I might try this out.

The model was trained with features of human voice bound to a frequency range so it may work for "cross-language" sync. Why not give it a go and check the quality? It won't change the content of original segments but only shift them along the timeline if there are gaps.
Just realised another user reported that it did not work well for Russian movie and Polish subtitles. Nonetheless, it doesn't stop you from training your own subaligner with those media assets you possess.
Looks like it's language-agnostic (or at least ALASS is).
Now you can customize and train a new synchronizer using your own subtitles and audiovisual content: https://github.com/baxtree/subaligner
You list aeneas as a dependency here: https://subaligner.readthedocs.io/en/latest/acknowledgement....

That makes me wonder how much of the work is being done by aeneas vs. your own model. If parts of the audio are in a low voice or noisy (which tends to cause aeneas to slip) will subaligner be able to fix that?

Aeneas is used for stretching pre-synced subtitle cue blocks, which is still experimental in subaligner. If durations of cues are correct in you case, there is no need to use this feature and passing in flag -so will switch it off. So why not get rid of stretch and see the difference?

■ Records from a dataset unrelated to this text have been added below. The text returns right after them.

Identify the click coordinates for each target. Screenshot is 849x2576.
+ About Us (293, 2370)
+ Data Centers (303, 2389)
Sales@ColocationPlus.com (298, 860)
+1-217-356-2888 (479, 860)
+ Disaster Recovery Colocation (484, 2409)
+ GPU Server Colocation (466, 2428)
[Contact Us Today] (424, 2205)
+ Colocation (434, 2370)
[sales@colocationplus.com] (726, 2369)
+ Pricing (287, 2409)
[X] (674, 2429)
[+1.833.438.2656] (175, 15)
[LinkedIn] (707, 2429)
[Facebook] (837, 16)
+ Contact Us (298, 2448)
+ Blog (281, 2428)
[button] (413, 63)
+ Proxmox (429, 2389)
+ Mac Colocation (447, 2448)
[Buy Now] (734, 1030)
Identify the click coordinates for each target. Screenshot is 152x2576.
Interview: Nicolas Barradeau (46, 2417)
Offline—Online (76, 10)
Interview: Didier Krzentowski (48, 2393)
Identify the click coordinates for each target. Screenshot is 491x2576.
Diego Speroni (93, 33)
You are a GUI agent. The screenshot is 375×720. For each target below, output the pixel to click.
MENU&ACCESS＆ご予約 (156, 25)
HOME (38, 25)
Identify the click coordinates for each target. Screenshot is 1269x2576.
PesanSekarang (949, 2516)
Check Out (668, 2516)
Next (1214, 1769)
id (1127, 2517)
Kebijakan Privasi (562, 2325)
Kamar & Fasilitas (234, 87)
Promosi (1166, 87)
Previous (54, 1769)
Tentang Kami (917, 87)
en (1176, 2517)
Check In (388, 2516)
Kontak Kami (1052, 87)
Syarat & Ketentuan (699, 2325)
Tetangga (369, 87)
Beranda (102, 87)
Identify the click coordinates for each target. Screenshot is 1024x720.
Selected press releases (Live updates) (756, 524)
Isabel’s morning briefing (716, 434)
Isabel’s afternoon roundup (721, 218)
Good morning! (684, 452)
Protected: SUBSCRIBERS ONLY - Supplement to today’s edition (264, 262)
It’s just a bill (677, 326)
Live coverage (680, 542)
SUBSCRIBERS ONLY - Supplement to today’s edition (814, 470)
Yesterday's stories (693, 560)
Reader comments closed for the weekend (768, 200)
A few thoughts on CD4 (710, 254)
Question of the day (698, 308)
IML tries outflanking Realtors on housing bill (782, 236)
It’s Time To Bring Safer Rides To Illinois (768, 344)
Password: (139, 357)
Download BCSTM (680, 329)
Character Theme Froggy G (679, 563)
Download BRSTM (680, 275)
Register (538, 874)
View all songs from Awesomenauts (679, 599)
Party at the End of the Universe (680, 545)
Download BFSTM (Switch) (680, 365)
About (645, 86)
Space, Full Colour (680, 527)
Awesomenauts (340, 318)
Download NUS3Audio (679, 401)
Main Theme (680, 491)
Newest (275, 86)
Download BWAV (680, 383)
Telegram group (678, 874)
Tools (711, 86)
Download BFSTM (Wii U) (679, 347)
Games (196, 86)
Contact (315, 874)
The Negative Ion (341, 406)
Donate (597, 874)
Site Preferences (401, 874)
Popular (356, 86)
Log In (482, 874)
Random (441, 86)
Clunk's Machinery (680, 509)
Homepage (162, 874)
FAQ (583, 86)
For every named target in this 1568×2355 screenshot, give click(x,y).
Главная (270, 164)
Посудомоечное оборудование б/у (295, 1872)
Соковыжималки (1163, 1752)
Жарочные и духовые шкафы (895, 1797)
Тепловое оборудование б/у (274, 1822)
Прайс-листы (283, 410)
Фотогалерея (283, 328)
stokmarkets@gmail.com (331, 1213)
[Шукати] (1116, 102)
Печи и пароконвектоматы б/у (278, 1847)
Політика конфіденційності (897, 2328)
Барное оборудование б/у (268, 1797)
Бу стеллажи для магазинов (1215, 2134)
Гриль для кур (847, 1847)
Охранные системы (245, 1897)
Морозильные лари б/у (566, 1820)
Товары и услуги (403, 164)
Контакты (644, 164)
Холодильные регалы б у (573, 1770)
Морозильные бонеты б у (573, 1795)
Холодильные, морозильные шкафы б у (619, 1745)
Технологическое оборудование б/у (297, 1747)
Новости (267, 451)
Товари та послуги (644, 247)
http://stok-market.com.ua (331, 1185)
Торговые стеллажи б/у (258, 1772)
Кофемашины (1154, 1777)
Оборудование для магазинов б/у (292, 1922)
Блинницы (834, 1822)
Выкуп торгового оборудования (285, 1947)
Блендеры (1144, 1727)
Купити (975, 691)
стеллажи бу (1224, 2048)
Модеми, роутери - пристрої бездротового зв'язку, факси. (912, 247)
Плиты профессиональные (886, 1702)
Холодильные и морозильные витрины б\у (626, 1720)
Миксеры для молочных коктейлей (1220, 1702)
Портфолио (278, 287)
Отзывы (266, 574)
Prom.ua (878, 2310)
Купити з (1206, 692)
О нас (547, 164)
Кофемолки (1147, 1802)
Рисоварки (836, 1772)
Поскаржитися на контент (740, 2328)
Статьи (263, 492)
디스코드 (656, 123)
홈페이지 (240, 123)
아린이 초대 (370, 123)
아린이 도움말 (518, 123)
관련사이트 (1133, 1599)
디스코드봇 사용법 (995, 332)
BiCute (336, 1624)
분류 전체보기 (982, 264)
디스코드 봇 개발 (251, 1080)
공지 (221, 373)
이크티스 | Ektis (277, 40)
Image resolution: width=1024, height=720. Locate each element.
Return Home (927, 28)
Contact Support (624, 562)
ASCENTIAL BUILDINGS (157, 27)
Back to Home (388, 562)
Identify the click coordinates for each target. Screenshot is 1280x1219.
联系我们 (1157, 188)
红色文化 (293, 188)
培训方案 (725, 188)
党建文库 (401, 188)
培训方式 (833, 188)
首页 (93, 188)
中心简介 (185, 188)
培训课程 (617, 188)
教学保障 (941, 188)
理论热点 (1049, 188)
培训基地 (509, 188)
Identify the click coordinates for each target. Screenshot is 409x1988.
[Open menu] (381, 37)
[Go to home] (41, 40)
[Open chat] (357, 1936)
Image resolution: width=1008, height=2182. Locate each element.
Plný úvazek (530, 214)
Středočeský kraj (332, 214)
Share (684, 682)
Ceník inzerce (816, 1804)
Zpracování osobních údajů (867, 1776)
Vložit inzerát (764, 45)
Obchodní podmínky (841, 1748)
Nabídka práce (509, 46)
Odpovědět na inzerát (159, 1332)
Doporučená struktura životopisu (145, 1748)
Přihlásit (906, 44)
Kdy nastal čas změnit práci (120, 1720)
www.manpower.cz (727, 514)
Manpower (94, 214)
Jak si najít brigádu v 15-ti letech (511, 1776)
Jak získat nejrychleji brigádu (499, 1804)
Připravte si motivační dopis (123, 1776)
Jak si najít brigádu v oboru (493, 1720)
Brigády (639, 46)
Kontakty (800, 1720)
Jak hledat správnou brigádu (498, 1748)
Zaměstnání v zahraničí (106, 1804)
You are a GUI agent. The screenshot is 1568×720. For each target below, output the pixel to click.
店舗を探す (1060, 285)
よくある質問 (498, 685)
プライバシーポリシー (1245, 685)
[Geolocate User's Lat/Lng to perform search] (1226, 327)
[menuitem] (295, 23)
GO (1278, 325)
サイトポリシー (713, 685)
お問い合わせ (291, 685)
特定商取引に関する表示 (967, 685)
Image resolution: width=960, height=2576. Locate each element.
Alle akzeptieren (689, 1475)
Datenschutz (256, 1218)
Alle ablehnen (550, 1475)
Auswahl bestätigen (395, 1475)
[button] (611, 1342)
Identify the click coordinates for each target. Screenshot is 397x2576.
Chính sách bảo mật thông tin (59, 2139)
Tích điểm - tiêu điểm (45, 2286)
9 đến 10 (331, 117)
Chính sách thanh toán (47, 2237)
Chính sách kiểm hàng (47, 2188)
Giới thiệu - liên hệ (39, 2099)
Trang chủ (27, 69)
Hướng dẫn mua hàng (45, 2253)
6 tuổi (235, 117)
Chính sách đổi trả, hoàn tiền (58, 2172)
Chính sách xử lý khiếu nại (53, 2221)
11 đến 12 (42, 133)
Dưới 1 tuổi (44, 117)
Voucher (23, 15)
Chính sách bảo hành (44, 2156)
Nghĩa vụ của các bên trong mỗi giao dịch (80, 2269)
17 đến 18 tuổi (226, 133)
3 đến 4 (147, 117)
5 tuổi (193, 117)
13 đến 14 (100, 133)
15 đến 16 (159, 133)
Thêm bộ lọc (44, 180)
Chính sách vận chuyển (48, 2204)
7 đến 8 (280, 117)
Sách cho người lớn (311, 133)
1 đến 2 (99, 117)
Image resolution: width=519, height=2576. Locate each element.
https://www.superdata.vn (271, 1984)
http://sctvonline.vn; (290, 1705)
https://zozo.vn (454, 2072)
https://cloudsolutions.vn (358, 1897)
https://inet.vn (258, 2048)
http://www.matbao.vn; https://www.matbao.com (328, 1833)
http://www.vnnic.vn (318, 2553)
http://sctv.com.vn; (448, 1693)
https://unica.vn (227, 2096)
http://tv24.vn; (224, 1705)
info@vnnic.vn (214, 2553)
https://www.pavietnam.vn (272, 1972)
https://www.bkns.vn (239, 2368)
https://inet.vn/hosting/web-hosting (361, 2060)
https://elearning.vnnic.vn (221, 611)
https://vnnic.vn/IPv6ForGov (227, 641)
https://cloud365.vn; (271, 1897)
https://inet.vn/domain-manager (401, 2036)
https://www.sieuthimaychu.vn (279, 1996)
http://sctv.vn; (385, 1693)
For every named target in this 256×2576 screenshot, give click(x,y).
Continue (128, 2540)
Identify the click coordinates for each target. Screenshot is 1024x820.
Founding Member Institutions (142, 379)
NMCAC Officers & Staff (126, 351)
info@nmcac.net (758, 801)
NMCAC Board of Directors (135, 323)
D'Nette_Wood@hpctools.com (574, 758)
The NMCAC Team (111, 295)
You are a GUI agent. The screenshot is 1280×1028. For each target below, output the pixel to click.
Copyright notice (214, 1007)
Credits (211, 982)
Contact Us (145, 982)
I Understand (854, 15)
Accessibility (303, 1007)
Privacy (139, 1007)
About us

What I know is Aeneas is using DWT which does not guarantee triangle inequality and for low voice or noise, DNN can handle those better with good enough model capacity.

s/DWT/DTW/g
Another alternative (written in Rust): https://github.com/kaegi/alass
A useful link. Need to do some comparison against different genres. Subaligner is just yet another tool and not one of a kind.
This worked great for me, thanks for the share!
I tried it with a Russian movie [1] and Polish subtitles. With a single pass it was still off a bit, and dual pass didn't really work super well either. Nevertheless, interesting technology!

1. https://www.imdb.com/title/tt0118767/ (pretty cool movie)

Oh good to know! Never tried that combination before. Maybe this was due to the model pre-trained with the speech in English. Nonetheless, have you tried switching off the stretch with "-so"?
Wow this Alass [1] tool worked really one this though!

1. https://github.com/kaegi/alass

This is magic, how is this done? This is amazing, desynced subtitles are the bane of my existence, if this tool can fix that this day will get even better.

EDIT: Here's how it's done: https://github.com/kaegi/alass/blob/master/documentation/sli...

Does some tool like that exist but only for audio tracks?
The tool uses ffmpeg to load the video, and according to the "anatomy" section it's based on mel-frequency cepstral coefficients, so it's only using the audio to do the alignment.

Feeding it an mp3 might "just work".

Yes, subaligner should work for audio files as it does for video files.
Does anyone know what data the existing model was trained on? And what hardware/drivers it was trained with?

Here is how to retrain the model from your own data:

https://subaligner.readthedocs.io/en/latest/advanced_usage.h...

Maybe it is my bubble speaking, but the only subtitle synchronization I ever needed were either a constant or a continuously increasing/decreasing offset, both easily solved without pretrained deep neural networks.
That's a good bubble to be in. I very often happen upon subtitles that need an offset, a constant multiplier because they run out of sync, and sometimes have a gap somewhere. It's very annoying, and I'm glad there's software to fix them without me having to faff about for ten minutes.
here's another solution: https://github.com/readbeyond/aeneas
Much better! This is in C and Python and under AGPL.